There's a whole business of refugee conmanship which I am not sure European and American processing agencies are fully aware of.

Anyway, I can't remember where J said he was from. Ghana? Nigeria? Maybe the mystery was more interesting. He sounded like he was American, but why would he be here struggling in Africa?

I remember him telling me that he once made it to the United States, but for some reason I can't remember the conversation distinctly, and I can't imagine why he would be back in Abidjan, if indeed he had made it to New York City. I vaguely remember a story of him jumping off a ship, swimming into New York harbor, surviving a few days, going hungry, handing himself over to authorities and being shipped back. But that seems improbable.

"I got this special cream, man, and this little massager, ummmm-hum, let me try it on you, here on your scalp. The ladies, the ones I cut the hair for, they love this shit. One of em ladies wanted the massager, but I told her that was my business card, you know what I'm saying, and what was I going to do without it? You know? She even offered me 20 bucks for it. I was tempted, but nah I got to keep this, it's my secret weapon."

His massages were impressive, reminiscent of those days in Indonesia where the pre and post hair cut head massage could last a good half hour. Your head feels woozy as if it's been almost detached, hanging around on your neck only because of the humidity.

"So this Chinese cat down at the ping pong place at the Hotel Ivoire, he was pretty good. So I let him win a few games on me, and he started betting higher and higher. Yeah that was funny. He had no idea I didn't have anywhere close to the money we were betting on. But then I started playing, um-hummmm. I got a bit scared cuz it took me a while to get in the groove, after pretending to be average for half an hour. You know what Im saying? But finally I let him have it. Bought this new jacket, um-hummmm. Still not paying rent, staying for free at this woman's place. She’s been to Paris for a while, not sure when she’s coming back, anyway place is open right now. Sometimes landlord comes around, but I pretend I’m just sweeping."

Once he did lose a ping pong bet, and had to do dishes at a Chinese restaurant for a few weeks. I never played someone as good as J, but when his mind was struggling with money woes, unfortunately, he was beatable, but even in those circumstances, not often.

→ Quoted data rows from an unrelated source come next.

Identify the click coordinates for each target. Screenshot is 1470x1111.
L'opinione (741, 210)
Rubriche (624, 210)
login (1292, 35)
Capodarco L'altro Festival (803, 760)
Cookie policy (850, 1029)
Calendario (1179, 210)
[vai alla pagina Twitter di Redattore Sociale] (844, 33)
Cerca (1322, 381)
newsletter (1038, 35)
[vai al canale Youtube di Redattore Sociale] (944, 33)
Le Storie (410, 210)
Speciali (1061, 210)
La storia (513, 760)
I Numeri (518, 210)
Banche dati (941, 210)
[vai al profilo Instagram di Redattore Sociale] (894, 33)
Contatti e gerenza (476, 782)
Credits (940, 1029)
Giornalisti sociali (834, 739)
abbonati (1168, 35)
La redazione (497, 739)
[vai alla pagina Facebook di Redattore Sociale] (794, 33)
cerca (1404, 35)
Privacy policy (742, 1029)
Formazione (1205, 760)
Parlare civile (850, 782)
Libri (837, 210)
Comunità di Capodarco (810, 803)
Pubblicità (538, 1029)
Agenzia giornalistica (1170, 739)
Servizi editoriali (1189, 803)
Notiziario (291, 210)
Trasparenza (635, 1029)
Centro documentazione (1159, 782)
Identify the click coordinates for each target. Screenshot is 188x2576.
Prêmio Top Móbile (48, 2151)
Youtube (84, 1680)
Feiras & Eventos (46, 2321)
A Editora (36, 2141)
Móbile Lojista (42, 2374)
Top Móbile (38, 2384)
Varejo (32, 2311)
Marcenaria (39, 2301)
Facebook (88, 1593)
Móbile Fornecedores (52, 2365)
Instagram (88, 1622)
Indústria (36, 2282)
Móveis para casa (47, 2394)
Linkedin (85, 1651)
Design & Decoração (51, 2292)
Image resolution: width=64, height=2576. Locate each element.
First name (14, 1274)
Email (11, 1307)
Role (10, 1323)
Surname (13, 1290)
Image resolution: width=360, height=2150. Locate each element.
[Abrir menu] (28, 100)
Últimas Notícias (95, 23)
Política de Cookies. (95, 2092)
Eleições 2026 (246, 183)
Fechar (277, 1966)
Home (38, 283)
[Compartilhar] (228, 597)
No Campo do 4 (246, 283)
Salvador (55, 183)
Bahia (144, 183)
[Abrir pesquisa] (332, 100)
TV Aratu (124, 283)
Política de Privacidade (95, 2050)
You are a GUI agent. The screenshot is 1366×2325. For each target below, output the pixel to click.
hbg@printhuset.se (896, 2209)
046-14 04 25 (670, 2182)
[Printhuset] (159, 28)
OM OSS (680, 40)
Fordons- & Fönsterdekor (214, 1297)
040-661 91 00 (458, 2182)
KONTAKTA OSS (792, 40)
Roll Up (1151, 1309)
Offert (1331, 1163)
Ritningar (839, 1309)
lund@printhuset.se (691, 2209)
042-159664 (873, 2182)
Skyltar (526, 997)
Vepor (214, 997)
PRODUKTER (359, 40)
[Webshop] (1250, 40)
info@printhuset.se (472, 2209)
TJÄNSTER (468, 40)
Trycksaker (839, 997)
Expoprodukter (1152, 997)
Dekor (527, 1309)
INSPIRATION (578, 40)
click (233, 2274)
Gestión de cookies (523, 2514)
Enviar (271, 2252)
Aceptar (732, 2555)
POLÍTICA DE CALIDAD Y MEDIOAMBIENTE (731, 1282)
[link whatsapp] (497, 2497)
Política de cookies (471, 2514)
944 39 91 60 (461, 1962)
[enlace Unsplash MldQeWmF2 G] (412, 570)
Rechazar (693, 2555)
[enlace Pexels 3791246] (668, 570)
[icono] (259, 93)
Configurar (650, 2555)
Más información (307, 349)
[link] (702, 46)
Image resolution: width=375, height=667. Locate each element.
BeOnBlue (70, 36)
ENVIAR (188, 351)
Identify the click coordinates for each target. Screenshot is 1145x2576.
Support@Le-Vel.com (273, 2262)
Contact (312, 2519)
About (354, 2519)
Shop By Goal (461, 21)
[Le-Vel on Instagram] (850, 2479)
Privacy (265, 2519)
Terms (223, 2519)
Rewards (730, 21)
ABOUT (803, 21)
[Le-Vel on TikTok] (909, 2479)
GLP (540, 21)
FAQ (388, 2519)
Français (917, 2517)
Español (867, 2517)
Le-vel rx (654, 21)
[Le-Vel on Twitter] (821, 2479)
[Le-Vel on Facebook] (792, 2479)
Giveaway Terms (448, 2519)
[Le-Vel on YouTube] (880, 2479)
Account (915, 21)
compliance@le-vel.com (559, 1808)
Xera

J told M (chapter II) about some gig that he was trying to pursue, acting very religious, praying every day at this church, and befriending this visiting American pastor, and being sponsored by these evangelicals to go to the United States on some sort of religion visa. M for one didn't speak any English, and he was dubious of the whole plot, any which way, so he never went with it. J seemingly stopped as well, because he only talked about it once.

J seemed to talk about everything only once. It all seemed so very improbable, or wretchedly precarious and lonely, those are the only words I can think of. Yet there he was, in the streets of Abidjan. In some ways, I admired his utter freedom, but he had a growling stomach and gnawing boredom I am sure on many days, even if he had some of the wisdom to handle it with grace and elevation.

Half the time he didn’t even have a working cell phone, and I'd just bump into him walking around, humming his songs to himself, smiling when he saw me, but seemingly adrift in a strange land of disconnect between his dreamy out of continent potential and African reality on an almost unimaginable scale.